• [Required task]:
Pull out each line of the material that contains the string "Click". Letter case counts.

• [Provided material]:
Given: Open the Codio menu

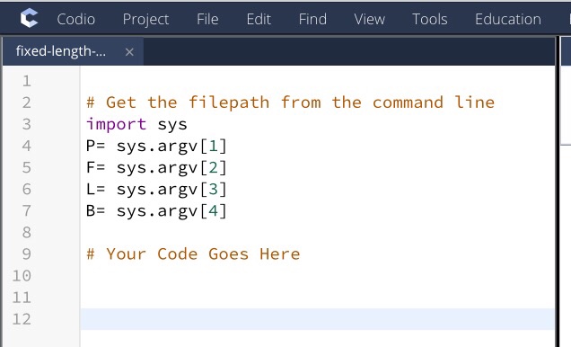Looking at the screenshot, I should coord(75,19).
==
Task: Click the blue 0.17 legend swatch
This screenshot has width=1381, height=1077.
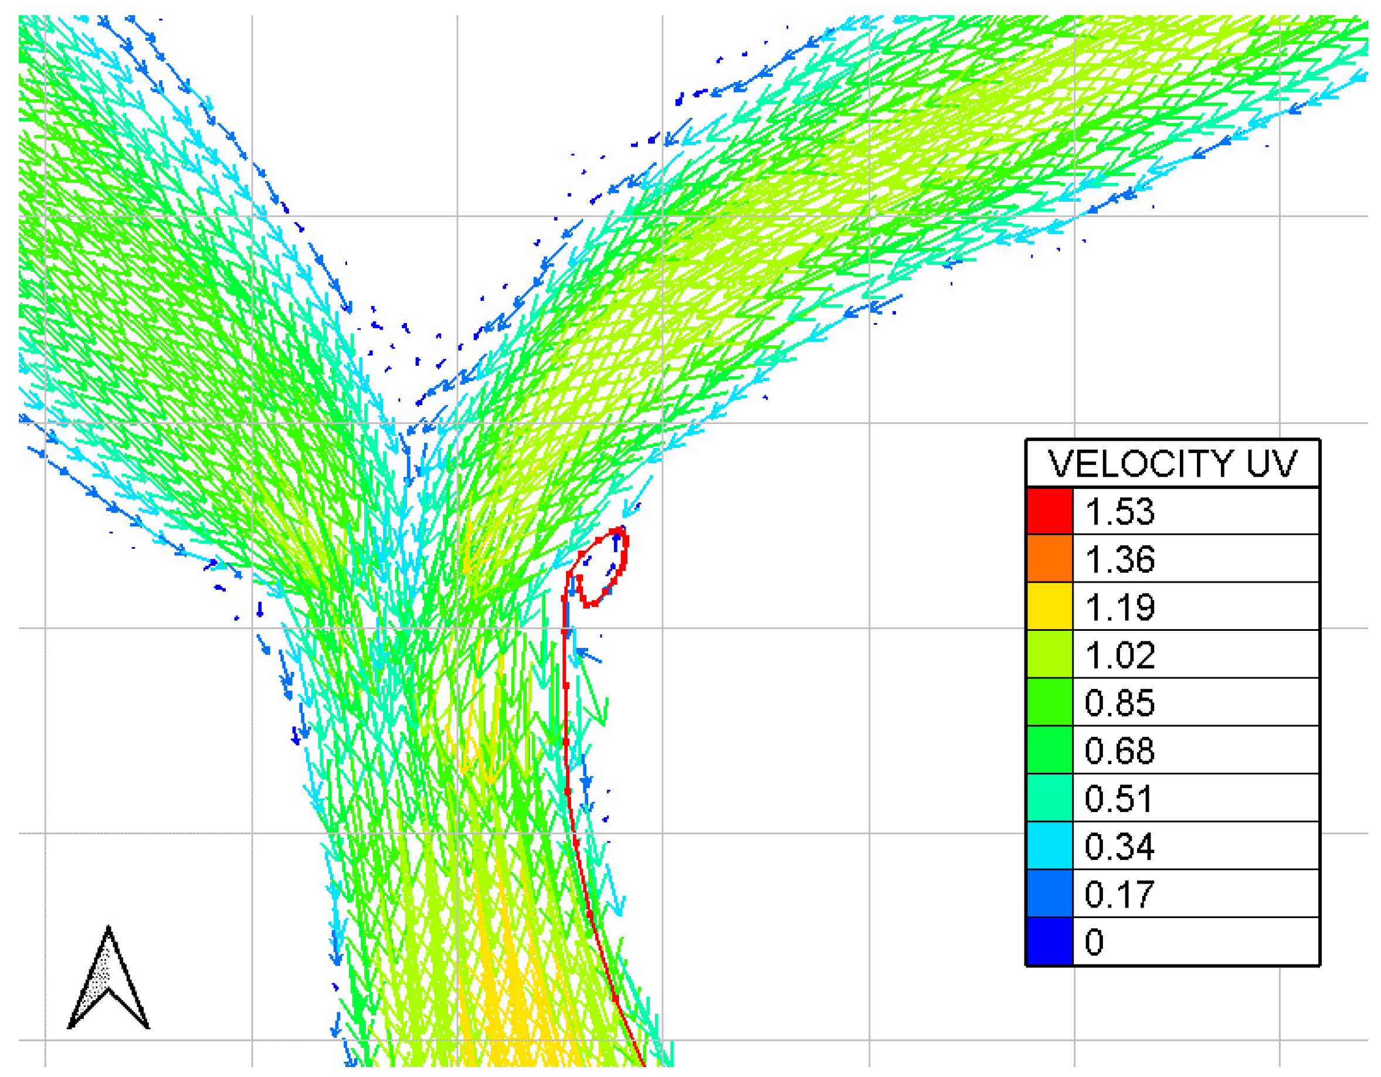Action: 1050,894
==
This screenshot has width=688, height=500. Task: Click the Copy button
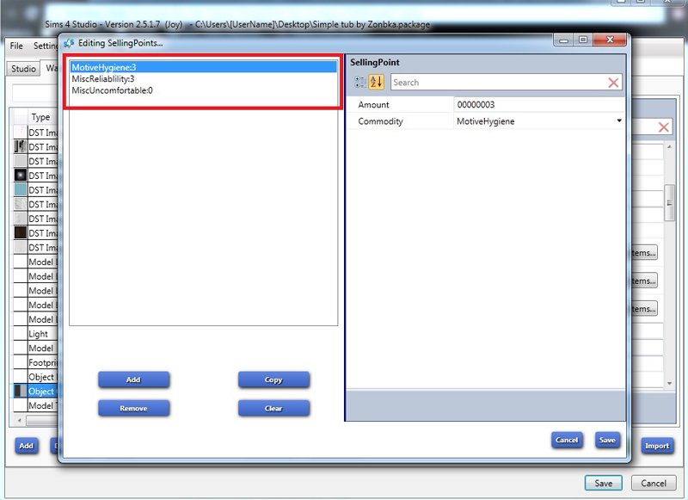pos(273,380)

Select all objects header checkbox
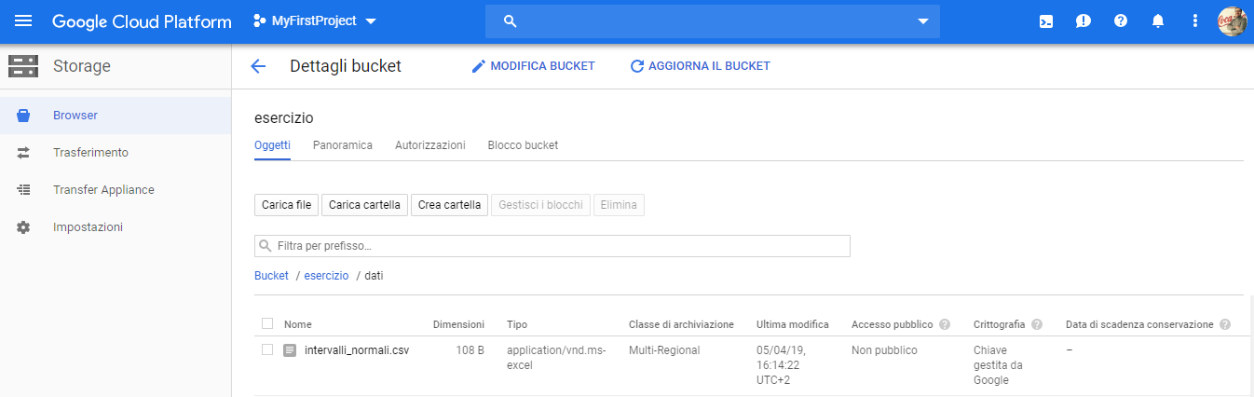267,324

• [Exercise response]:
Task: Click the blue 0.17 legend swatch
This screenshot has width=688, height=500. Task: Click the Copy button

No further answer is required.